Dataset content Start Marker
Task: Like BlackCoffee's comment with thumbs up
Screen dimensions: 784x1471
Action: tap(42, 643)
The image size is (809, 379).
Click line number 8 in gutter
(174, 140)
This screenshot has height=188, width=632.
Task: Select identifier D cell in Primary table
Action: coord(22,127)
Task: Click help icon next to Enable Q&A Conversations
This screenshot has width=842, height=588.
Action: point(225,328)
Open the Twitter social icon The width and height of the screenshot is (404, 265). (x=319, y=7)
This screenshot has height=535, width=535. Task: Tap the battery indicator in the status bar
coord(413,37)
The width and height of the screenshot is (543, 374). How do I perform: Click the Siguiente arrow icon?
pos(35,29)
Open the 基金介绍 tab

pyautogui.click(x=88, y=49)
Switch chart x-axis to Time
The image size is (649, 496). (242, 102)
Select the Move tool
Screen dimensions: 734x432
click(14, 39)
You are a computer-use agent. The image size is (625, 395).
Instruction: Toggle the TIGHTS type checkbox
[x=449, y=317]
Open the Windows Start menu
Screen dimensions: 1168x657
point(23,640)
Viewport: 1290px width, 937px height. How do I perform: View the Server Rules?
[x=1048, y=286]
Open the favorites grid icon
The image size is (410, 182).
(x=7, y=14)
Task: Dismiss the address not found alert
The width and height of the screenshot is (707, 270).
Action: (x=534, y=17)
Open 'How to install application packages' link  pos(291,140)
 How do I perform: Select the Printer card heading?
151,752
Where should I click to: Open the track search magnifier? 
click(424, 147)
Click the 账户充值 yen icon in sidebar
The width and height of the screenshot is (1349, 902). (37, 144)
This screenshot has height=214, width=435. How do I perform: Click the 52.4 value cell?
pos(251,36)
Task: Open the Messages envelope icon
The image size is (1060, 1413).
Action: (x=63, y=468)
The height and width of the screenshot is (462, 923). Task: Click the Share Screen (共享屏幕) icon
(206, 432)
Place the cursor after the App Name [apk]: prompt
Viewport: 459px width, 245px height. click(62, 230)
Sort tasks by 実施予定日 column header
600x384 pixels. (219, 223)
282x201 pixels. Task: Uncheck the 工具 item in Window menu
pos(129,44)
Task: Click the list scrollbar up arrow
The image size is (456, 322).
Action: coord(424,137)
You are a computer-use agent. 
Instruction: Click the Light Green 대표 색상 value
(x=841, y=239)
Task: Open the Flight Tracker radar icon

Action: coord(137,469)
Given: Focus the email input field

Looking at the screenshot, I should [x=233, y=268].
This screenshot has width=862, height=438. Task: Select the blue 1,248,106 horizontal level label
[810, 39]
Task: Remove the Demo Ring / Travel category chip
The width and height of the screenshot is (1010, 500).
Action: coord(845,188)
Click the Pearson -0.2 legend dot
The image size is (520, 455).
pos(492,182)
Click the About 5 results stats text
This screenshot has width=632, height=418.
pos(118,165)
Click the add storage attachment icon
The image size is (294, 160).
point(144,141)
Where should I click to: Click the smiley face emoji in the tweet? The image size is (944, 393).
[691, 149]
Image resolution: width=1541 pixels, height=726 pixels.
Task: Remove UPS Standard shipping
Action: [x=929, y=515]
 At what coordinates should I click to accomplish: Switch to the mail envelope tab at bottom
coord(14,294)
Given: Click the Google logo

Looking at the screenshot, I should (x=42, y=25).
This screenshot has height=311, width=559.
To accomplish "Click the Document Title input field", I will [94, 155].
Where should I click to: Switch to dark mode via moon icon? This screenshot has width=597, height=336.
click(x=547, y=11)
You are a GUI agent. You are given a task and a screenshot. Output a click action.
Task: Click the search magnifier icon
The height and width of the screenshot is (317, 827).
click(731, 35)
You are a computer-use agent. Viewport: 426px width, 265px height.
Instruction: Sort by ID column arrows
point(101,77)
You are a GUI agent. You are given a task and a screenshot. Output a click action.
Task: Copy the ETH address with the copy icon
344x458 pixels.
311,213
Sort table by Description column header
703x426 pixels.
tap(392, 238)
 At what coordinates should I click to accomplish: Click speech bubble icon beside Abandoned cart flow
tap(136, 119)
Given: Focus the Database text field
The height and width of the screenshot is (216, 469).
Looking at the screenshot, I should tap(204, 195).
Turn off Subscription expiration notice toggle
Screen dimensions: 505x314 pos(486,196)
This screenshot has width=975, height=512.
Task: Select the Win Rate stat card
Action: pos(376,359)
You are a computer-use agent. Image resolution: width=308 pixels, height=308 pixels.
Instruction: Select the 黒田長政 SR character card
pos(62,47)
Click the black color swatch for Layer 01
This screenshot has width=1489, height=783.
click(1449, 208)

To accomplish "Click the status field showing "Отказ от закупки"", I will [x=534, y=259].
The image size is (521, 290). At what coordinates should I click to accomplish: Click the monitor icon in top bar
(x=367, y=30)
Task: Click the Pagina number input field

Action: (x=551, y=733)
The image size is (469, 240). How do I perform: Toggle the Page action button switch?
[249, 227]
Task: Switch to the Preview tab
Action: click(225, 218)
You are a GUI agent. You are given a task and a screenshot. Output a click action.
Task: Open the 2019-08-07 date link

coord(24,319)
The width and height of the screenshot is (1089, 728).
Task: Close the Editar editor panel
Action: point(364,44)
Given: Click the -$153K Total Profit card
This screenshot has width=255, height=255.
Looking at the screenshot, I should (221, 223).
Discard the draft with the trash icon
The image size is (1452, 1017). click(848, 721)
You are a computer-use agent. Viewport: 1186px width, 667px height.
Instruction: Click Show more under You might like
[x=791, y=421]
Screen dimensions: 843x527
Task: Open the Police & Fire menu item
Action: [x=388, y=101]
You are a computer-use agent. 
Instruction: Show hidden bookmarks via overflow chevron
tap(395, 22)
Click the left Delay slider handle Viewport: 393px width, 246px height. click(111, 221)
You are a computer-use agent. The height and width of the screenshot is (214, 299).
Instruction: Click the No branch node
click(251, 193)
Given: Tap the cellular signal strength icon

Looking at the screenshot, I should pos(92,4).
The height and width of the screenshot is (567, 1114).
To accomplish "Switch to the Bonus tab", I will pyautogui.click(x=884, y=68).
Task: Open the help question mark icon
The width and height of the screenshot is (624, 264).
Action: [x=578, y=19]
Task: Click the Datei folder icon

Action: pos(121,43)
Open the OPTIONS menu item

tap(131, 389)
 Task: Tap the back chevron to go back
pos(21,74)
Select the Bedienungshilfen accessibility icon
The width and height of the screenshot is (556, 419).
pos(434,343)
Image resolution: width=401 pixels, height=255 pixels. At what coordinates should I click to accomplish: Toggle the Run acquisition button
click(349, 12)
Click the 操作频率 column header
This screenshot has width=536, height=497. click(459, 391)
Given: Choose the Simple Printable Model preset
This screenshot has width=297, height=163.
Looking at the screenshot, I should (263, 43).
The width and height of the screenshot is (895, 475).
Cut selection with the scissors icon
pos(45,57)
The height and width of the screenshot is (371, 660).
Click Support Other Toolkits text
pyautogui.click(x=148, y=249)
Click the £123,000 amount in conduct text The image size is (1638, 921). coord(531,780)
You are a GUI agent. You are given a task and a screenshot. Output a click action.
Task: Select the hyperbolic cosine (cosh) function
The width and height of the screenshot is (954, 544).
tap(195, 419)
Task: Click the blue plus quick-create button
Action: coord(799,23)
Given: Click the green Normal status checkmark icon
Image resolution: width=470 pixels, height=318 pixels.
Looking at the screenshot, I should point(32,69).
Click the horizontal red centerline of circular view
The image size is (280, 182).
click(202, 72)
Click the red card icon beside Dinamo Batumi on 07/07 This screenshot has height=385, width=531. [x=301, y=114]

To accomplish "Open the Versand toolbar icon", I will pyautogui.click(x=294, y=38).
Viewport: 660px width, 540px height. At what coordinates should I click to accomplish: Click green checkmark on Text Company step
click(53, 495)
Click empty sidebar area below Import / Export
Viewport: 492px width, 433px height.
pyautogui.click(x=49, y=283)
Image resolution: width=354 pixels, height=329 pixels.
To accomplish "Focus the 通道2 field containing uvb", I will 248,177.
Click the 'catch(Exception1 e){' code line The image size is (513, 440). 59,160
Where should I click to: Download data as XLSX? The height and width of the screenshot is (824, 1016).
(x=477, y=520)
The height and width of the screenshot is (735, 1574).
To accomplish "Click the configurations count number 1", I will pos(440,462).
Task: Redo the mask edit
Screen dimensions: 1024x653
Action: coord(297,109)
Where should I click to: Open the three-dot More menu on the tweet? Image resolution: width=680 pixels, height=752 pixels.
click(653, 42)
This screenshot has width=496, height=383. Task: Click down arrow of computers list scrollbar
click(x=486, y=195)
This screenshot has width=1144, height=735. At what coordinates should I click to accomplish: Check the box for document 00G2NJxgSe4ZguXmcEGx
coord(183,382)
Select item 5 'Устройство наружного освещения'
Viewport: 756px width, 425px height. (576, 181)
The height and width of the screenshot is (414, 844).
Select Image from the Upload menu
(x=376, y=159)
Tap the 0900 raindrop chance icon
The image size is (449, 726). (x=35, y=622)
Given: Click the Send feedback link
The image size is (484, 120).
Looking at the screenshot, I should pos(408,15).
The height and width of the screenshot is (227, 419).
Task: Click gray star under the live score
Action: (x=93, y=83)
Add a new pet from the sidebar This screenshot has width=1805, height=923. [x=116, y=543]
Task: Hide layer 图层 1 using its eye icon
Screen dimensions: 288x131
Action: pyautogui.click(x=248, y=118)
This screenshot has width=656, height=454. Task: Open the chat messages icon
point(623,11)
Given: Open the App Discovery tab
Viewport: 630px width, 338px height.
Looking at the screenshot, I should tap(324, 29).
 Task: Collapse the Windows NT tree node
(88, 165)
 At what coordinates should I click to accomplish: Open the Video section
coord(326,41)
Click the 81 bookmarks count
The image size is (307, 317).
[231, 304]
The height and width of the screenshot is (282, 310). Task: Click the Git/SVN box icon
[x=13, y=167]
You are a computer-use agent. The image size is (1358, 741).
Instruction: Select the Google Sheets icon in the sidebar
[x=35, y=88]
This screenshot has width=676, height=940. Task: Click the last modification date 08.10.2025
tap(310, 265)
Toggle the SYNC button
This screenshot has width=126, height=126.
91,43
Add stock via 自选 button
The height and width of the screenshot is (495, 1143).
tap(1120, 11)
Dataset content End Marker
From the line that has "282x201 pixels. Task: Uncheck" through the line that has "You are a computer-use agent. Viewport: 426px", copy every line exactly as it appears above, and leave out all others.

Solution for this problem:
282x201 pixels. Task: Uncheck the 工具 item in Window menu
pos(129,44)
Task: Click the list scrollbar up arrow
The image size is (456, 322).
Action: coord(424,137)
You are a computer-use agent. 
Instruction: Click the Light Green 대표 색상 value
(x=841, y=239)
Task: Open the Flight Tracker radar icon

Action: coord(137,469)
Given: Focus the email input field

Looking at the screenshot, I should [x=233, y=268].
This screenshot has width=862, height=438. Task: Select the blue 1,248,106 horizontal level label
[810, 39]
Task: Remove the Demo Ring / Travel category chip
The width and height of the screenshot is (1010, 500).
Action: coord(845,188)
Click the Pearson -0.2 legend dot
The image size is (520, 455).
pos(492,182)
Click the About 5 results stats text
This screenshot has width=632, height=418.
pos(118,165)
Click the add storage attachment icon
The image size is (294, 160).
point(144,141)
Where should I click to: Click the smiley face emoji in the tweet? The image size is (944, 393).
[691, 149]
Image resolution: width=1541 pixels, height=726 pixels.
Task: Remove UPS Standard shipping
Action: [x=929, y=515]
 At what coordinates should I click to accomplish: Switch to the mail envelope tab at bottom
coord(14,294)
Given: Click the Google logo

Looking at the screenshot, I should (x=42, y=25).
This screenshot has height=311, width=559.
To accomplish "Click the Document Title input field", I will [94, 155].
Where should I click to: Switch to dark mode via moon icon? This screenshot has width=597, height=336.
click(x=547, y=11)
You are a GUI agent. You are given a task and a screenshot. Output a click action.
Task: Click the search magnifier icon
The height and width of the screenshot is (317, 827).
click(731, 35)
You are a computer-use agent. Viewport: 426px width, 265px height.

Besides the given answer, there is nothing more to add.